Something else that is an opportunity as well as a challenge relates to products requiring temperature control and which conventionally don’t fit into our current distribution model. There are opportunities for us to round off our service offering, both in terms of categories that we provide today where we continue to add options for our dealers, as well as products – like chocolate – that are non-traditional because they require temperature control.
OPI: Much has been said about the fantastic opportunities of breakroom for the OP community. Are we anywhere near reaching maturity or is the current growth sustainable?
JB: The category is still growing and that growth is very sustainable. According to industry sources, breakroom overall is a $4 billion category, projected to grow at about 3.5%. That’s not a huge growth, but if you look at the OP channel, it only owns about 14% of that market. Like I said before, OP players have a superior service proposition and a convenience factor that allows them to leverage their current relationship, their current product breadth and everything that they’re already doing for that customer. So they really have an opportunity to take share.

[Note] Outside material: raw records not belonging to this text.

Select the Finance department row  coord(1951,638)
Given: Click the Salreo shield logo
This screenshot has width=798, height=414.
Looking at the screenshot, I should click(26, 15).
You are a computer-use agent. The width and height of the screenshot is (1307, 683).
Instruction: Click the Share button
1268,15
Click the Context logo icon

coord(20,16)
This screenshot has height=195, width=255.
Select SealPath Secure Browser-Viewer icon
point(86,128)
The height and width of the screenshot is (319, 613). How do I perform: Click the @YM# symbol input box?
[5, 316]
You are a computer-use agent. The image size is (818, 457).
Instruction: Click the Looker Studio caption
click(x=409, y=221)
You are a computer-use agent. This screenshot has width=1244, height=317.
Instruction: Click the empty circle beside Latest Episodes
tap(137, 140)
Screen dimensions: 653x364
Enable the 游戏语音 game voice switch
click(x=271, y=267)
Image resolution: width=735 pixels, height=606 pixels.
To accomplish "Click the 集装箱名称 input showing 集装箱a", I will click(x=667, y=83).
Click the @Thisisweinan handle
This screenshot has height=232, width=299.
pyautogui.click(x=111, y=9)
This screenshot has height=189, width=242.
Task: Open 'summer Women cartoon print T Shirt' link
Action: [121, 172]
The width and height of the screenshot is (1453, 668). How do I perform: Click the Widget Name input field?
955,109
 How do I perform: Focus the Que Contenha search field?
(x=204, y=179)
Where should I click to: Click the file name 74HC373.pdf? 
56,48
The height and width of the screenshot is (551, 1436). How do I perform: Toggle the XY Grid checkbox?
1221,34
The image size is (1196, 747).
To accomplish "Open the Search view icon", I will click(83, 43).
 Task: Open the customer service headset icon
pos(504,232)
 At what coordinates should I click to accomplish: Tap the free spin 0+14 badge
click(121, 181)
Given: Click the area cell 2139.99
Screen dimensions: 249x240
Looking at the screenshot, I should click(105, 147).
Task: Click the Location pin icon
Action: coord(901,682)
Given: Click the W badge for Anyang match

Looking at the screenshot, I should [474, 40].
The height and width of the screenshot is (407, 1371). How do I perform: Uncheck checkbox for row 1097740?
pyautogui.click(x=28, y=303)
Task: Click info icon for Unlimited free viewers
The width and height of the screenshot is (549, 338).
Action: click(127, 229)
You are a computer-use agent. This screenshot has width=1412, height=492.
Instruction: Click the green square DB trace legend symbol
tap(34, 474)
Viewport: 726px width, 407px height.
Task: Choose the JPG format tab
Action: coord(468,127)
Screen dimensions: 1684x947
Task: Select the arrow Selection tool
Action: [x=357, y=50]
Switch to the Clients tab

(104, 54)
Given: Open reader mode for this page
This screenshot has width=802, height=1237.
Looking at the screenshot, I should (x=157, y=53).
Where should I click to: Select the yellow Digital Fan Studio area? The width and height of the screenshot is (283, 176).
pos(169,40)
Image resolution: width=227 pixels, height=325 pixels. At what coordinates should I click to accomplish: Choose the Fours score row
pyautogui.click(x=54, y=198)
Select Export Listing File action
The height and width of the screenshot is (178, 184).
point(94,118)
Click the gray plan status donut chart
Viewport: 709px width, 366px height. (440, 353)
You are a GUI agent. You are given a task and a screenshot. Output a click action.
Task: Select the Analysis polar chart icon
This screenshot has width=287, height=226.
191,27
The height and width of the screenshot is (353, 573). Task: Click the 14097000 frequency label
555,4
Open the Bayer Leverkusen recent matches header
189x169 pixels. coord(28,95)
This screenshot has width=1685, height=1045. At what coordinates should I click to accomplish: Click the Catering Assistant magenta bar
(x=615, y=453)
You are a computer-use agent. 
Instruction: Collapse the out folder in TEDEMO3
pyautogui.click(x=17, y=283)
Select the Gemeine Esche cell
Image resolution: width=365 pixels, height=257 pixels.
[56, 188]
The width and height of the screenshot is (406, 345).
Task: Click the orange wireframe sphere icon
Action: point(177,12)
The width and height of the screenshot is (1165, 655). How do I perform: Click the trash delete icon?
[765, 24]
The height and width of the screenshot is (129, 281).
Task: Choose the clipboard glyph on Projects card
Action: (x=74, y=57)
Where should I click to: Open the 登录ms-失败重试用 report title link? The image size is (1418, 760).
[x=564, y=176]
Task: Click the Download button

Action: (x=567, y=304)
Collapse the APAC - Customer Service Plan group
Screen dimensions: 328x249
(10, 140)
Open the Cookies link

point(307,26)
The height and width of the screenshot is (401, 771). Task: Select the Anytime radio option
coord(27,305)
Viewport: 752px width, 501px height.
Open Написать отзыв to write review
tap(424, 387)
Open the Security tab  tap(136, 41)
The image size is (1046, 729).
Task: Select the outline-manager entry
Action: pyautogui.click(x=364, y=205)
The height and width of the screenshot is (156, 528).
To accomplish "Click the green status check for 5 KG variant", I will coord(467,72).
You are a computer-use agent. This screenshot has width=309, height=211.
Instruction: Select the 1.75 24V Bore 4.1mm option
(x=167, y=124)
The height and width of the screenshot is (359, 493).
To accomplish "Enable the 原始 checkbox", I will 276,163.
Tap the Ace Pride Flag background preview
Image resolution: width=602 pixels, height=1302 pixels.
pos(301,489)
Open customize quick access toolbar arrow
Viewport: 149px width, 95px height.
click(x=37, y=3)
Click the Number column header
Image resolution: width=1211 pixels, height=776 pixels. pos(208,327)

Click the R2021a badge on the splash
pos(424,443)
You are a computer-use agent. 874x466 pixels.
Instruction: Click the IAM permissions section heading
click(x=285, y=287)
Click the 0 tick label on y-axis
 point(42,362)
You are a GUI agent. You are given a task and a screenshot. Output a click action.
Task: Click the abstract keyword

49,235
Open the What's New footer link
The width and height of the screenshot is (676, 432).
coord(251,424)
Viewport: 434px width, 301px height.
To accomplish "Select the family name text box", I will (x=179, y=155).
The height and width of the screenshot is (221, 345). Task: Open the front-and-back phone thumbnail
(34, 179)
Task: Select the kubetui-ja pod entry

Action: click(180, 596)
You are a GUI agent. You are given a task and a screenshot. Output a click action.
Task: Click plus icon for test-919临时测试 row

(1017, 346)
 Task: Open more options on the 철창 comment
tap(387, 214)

It’s not a discussion about ‘here’s my price on this item’. Instead, it’s about: ‘Hey, you’re already buying your office products from me; I want to sell you all the business products you want in your office and breakroom is a big part of that. If you’re sending somebody to a warehouse club or you have an office coffee service dealer coming here, you don’t need either of them. We can provide you with the products and the service that you need.’
It’s really about OP dealers embracing this category, getting comfortable with it and selling their overall value proposition.